InvisiFence: Performance-Transparent Memory Ordering in Conventional Multiprocessors



- Hide Paper Summary
Paper Title: InvisiFence: Performance-Transparent Memory Ordering in Conventional Multiprocessors
Link: https://dl.acm.org/doi/10.1145/1555754.1555785
Year: ISCA 2009
Keyword: Microarchitecture; Store Buffer; Memory Consistency



Back

Highlight:

  1. Using a speculation mechanism that is very similar to Intel RTM for enforcing memory ordering. Broadly speaking, transactional memory and memory consistency model often rely on the same abstraction, that is, committing a multi-loand and multi-store chunk as an atomic unit.

  2. From another perspective, HTM-like speculation just amortizes the cost of sequentially execution all memory accessing instruction by grouping them into chunks, and then sequentially execute each chunk. Note that in all such designs, the chunks must take effect just like memory operations in an SC model.

  3. The paper also proposes a policy, besides the continuous speculation one, where the processor only starts speculation when local violation of the ordering is about to occur. The goal of the speculation is to commit the involved instruction as an atomic unit, such that external viewers cannot infer the order of these instructions by observing the intermediate state.

Questions

  1. If a speculation aborts on receiving a request, and the requested block is invalidated, then in fact L1 cannot handle the request by its own, since it no longer has the block. In this case, L1 should perform another bus transaction to L2 or lower level caches (hopefully they are inclusive, which bounds the time of this request) to fetch the old image first, before handling the request.

  2. I think the store buffer should also be checked against external requests for violation detection (although I am not very sure about that)? If this is true, then we need a CAM to let store buffer snoop the coherence, adding extra complexity (although the store buffer is already more or less a CAM for store-load forwarding).

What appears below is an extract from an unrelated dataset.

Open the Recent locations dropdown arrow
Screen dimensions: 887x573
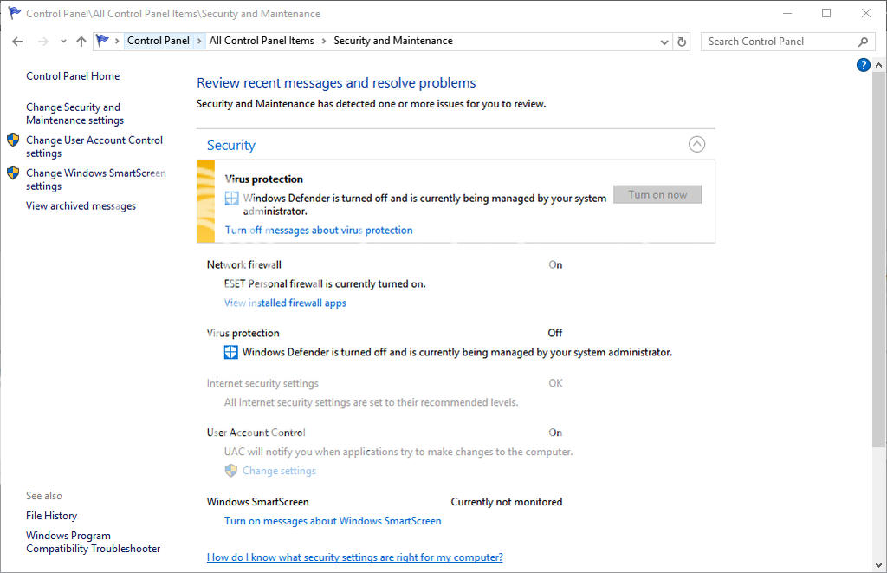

This paper proposes InvisiFence, a cache and microarchitecture design for enforcing stronger memory ordering on weakly ordered architectures. Previous proposals for implementing strong memory consistency models often suffer from performance overhead and/or design complications. The paper gives two examples. In the first example, special hardware structures such as load queue and store buffer are added to the microarchitecture for tracking local memory ordering, and the pipeline is stalled when the commit of certain memory operations may lead to a violation of the consistency model. This approach always assumes pessimistically that a violation will definitely occur, when the local ordering of loads and stores do not match the model’s definition. In the second example, processors are allowed to execute out-of-order memory instructions, but they continuously perform after-retire speculation in the unit of consecutive instruction chunks. In continuous after-retire speculation, although instructions have been retired and removed from the ROB, the cache blocks accessed by these data are tracked in the private cache or by a signature, such that they are still speculative. A snapshot of the register file is also taken when the speculation begins. Memory instructions to different addresses can be executed in arbitrary order, as long as no external viewer (e.g., other processors, or bus agents) The speculation commits regularly if no ordering violation is observed by external viewers, which can be detected by monitoring the read and write set of the current speculation, or proactively sending the current write set to all other processors for invalidation. On commit, all speculatively accessed cache blocks are “released” by clearing the speculative bit. If, however, a speculation instance collides with another speculation, or it is violated by another processor’s memory request, one of the two speculations must abort, and roll back to the previous checkpionted state, to avoid any observable consistency model violation. In practice, the above mechanism requires large amount of hardware resources, including a new coherence protocol, extra hardware structures for holding the speculative states, or significantly change the way a cache or an on-chip network functions.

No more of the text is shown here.